Does anyone know of or can recommend a MINI specialist in the South Wales/Swansea area who can look into a problem on a Cooper S 

Thanks 

Ben


----------



## charlievxr (Apr 25, 2012)

Search mini Matt shifnal Telford he's probably the best around


----------



## BENJY (Oct 26, 2005)

Cheers for the quick reply mate, but ideally i'd like one a lil closer to home


----------



## Ti22 (Mar 24, 2009)

Whats the problem?

Try Forza west in chepstow.. and tell him I sent you


----------



## PETER @ ECLIPSE (Apr 19, 2006)

have you tried trainers?


----------



## BENJY (Oct 26, 2005)

Trainers are gonna be my last point of call if I can't find a specialist as I've not had very good experiences with them myself in the past. 

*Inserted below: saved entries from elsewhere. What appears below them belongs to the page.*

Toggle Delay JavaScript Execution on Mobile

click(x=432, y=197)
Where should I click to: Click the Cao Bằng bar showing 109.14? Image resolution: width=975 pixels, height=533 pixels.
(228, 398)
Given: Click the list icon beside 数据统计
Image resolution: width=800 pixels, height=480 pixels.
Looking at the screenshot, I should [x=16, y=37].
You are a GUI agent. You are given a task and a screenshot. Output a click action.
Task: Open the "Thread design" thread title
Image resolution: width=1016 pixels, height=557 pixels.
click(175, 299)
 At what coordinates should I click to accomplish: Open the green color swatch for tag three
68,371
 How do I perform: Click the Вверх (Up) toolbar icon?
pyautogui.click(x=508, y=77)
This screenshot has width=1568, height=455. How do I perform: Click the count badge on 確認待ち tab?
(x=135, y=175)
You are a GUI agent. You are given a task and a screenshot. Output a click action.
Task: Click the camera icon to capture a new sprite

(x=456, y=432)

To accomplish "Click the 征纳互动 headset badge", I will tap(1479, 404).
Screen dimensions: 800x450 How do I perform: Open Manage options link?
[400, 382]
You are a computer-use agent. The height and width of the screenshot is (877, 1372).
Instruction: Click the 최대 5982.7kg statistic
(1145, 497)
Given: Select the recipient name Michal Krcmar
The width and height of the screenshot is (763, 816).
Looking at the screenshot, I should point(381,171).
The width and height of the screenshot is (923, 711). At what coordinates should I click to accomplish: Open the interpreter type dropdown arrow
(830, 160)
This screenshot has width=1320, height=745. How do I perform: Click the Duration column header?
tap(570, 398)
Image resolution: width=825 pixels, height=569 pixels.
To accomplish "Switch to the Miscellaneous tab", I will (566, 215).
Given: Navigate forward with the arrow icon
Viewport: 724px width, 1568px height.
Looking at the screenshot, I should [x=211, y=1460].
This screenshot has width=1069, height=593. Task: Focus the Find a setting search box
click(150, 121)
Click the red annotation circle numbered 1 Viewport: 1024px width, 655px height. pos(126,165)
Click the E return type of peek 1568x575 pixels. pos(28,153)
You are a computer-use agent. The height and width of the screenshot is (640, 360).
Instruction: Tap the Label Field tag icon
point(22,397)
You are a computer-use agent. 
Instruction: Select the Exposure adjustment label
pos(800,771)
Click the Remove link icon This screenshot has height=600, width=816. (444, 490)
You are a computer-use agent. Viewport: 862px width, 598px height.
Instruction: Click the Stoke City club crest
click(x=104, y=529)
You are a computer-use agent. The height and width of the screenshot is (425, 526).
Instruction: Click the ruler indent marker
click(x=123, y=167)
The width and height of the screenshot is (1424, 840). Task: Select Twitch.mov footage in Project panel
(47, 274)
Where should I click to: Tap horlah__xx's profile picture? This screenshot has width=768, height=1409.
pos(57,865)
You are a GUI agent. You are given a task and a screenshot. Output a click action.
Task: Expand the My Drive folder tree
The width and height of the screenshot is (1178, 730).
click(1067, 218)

The car idles when warm at 1500rpm the surges to 2000rpm then drops to 1500rpm the repeats.

I shall check out Forza cheers 

Ben


----------



## PETER @ ECLIPSE (Apr 19, 2006)

clean out the icv , might solve it, yes know what you mean , but cant think of any in swansea


----------



## BENJY (Oct 26, 2005)

Cheers Pete that's what I've been advised elsewhere and I'm gonna give it a go this evening👍 just need to locate the ICV lol


----------



## PETER @ ECLIPSE (Apr 19, 2006)

in the engine bay somewhere lol not my area the oily bits , good luck , at least start with the things you can do , before maybe running up bills


----------



## eatcustard (May 4, 2011)

Mass Air Flow sensor going fobar, is another possibility.
Had that problem on an old Focus of mine.


----------



## BENJY (Oct 26, 2005)

PETER @ ECLIPSE said:


> in the engine bay somewhere lol not my area the oily bits , good luck , at least start with the things you can do , before maybe running up bills


Haha cheers mate:thumb: Yeah i'm having a look myself first, if it was a VW I would be sorted as i've grown up with them. The Mini is a whole new world

Ben


----------



## Mike Hunt (Jan 31, 2008)

Is it an R56 or a R53? one more for checking the MAF


----------



## Ti22 (Mar 24, 2009)

I'd go for idle control valve or air leaks. Get it code read!


----------